Earlier this postseason, my esteemed colleague Michael Oliver wrote about his top five Super Bowls of all time. The instant classics. The ones you’ll tell your kids you watched live.

I’m taking the reverse approach.

These are the games so bad that by the time it ends, seven months without football doesn’t sound so bad. The ones that make everybody at work Monday grumble because they wasted their Sunday nights.

And let’s be honest- Super Bowl LII has every chance to make that list. The Patriots are undoubtedly heavy favourites going into it.

If a backup quarterback beats the greatest quarterback in NFL history to win his franchise their first Lombardi Trophy in franchise history, it would instantly challenge Michael’s list as one of the all time great Super Bowls.

But in case Goliath ends up squashing David and the Pats win it all again, you should familiarize yourself with five other instances where the NFL’s grand finale flopped.

5. Super Bowl XXIX: San Francisco 49ers 49, San Diego Chargers 26

This one was bad, but it stays low on the list because it was expected. The 49ers blasted the Chargers by 23 points when they met in the regular season, and did the same to win their fifth championship in 14 seasons.

Everybody expected the 49ers to blow out the Chargers. They entered the game as a staggering 18-point favorite to back that up.
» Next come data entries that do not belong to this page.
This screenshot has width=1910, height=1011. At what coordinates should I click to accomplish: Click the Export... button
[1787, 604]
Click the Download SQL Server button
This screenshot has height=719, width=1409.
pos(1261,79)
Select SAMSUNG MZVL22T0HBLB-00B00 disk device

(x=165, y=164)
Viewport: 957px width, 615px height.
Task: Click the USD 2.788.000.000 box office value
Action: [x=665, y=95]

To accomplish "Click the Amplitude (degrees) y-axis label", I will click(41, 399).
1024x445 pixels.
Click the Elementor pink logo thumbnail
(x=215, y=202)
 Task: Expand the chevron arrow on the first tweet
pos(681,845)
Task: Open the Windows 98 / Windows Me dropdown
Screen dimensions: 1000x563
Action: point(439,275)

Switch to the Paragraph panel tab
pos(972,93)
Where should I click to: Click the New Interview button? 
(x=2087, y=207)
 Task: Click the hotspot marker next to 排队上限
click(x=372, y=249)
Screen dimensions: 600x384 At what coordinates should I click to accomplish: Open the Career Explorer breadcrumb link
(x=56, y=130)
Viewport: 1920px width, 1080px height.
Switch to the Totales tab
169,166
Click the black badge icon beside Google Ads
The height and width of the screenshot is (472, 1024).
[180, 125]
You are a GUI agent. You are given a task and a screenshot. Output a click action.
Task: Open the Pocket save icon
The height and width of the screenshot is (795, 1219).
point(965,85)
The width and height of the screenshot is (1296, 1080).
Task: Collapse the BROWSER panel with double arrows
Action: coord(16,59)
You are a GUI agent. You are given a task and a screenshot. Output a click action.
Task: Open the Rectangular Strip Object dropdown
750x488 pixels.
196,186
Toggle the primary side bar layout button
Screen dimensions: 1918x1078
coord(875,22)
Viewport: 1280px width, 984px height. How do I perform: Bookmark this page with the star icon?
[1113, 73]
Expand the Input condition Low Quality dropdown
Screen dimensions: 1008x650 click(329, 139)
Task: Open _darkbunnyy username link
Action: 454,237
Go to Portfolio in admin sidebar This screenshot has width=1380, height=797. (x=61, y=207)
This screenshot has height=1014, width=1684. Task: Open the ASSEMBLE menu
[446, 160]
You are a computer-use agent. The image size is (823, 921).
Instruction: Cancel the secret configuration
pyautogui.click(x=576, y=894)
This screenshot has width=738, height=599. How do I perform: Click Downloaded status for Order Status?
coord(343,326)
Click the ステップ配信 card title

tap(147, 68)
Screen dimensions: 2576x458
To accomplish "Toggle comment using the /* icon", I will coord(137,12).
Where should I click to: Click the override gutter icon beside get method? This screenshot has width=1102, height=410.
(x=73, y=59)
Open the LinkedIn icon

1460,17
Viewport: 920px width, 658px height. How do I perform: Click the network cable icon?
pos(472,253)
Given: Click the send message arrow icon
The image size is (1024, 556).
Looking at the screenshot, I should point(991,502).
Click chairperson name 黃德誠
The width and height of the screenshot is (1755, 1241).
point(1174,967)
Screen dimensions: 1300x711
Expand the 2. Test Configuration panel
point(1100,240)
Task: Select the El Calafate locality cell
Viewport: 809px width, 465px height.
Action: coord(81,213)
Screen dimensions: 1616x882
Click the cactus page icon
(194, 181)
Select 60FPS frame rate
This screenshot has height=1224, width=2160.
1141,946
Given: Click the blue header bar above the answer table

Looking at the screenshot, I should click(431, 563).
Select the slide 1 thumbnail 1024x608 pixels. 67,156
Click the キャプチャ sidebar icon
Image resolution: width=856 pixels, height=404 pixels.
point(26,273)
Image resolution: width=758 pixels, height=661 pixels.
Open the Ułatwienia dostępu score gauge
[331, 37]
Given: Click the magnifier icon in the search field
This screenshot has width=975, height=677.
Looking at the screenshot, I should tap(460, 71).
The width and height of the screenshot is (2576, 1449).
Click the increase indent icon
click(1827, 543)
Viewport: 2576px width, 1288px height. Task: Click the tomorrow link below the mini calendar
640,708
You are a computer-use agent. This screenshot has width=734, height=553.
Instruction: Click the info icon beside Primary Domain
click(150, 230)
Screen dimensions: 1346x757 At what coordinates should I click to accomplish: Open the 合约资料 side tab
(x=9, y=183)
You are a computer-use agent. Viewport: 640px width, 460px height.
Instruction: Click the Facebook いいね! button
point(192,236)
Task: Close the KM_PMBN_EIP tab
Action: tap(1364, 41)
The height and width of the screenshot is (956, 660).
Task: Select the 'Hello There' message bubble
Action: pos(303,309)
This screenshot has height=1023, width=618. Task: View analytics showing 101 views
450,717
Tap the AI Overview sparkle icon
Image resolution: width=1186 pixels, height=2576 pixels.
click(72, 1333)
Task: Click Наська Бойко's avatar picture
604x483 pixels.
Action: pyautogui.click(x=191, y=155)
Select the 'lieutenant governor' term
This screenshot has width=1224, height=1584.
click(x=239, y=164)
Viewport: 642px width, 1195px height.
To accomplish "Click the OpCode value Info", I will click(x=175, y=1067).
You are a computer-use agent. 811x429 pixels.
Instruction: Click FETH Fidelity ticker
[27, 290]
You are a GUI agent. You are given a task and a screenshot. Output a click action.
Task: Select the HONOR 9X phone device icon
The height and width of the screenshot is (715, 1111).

They led 14-0 under five minutes into the game, 28-10 at halftime, and 49-18 before the Chargers added a consolation touchdown with a two-point conversion.

There was only ever going to be one winner here.

Jonathan Daniel/Getty Images Sport

4. Super Bowl IV: Kansas City Chiefs 23, Minnesota Vikings 7

The final Super Bowl before the AFL-NFL merger was a forgettable one to say the least. The Chiefs won their first and only Super Bowl one agonizing play at a time. Kansas City kicker Jan Stenerud scored the first nine points off of three field goals before the Chiefs broke the touchdown dam late in the second quarter.

The Vikings cut the lead to 16-7 late in the third quarter, but Otis Taylor extinguished any chance the Vikings had of a comeback with a 46-yard touchdown reception just over three minutes later.

No points were scored in the fourth quarter, a fitting send off for a Super Bowl in which neither team reached 300 yards of total offense.

3. Super Bowl XXVI: Washington Redskins 37, Buffalo Bills 24

Super Bowl LII will be the second Super Bowl ever played in Minneapolis. We should all hope it’s better than the first one. Don’t let the score fool you. The Redskins dominated this game, and the Bills scored two touchdowns in the final six minutes to make it look a lot closer than it was.

Washington stormed out to a 24-0 lead and put the Bills into obvious passing mode for the rest of the game. Buffalo quarterback Jim Kelly attempted 58 passes, a Super Bowl record at the time. The Redskins dropped back into coverage and intercepted him four times.

If you need any further proof about how bad this Super Bowl was, I’ll use one decision as a clincher.

Trailing 24-0 early in the third quarter, Buffalo had a 4th and two at the Washington three. Instead of going for a touchdown to try to get back in the game, the Bills opted for the football equivalent of trying to put out a fire with a cup of water. The field goal “cut” the lead to 24-3, and the rest is history.

2. Super Bowl XXIV: San Francisco 49ers 55, Denver Broncos 10

There’s an argument to be made here that although this game was an absolute romp, spectators got to witness greatness. Joe Montana and Jerry Rice cemented themselves as the greatest combination in NFL history, the former going 22/29 passing for 297 yards and five touchdowns, the latter catching three of them with 148 yards.

I’m not buying into it.

San Francisco scored two touchdowns in every quarter as part of a wire-to-wire domination. Denver’s lone touchdown was perhaps the most irrelevant in Super Bowl history, a scamper by John Elway from three yards out with his team already down 41-3. This was not really a spectacle. It was one of the greatest teams in NFL history mercilessly stomping a hapless opponent.

Rick Stewart/Getty Images Sport

1. Super Bowl VI: Dallas Cowboys 24, Miami Dolphins 3

We’ve arrived at the lowest of the low. The NFL could play another 600 Super Bowls, and I highly doubt they’ll get one worse than their sixth.

To this day, of the 102 teams that have contested the 51 Super Bowls, these Dolphins are the only ones who didn’t score a touchdown.

The Cowboys ran the clock all game and let their defense do the work. They came a handful of ticks shy of having 40 minutes with the ball. There was not a single play on either side that went for longer than 30 yards, and four combined turnovers added to the awful cocktail this game was. There were just 24 completed passes in this game, a measly 12 for each quarterback.

The Cowboys won 24-3 for their first of five Super Bowl titles. The Dolphins rebounded from the loss to put together the only perfect season in NFL history the following season. But even despite the greatness both clubs would achieve in the coming years, nothing can erase Super Bowl VI, the worst Super Bowl of all time.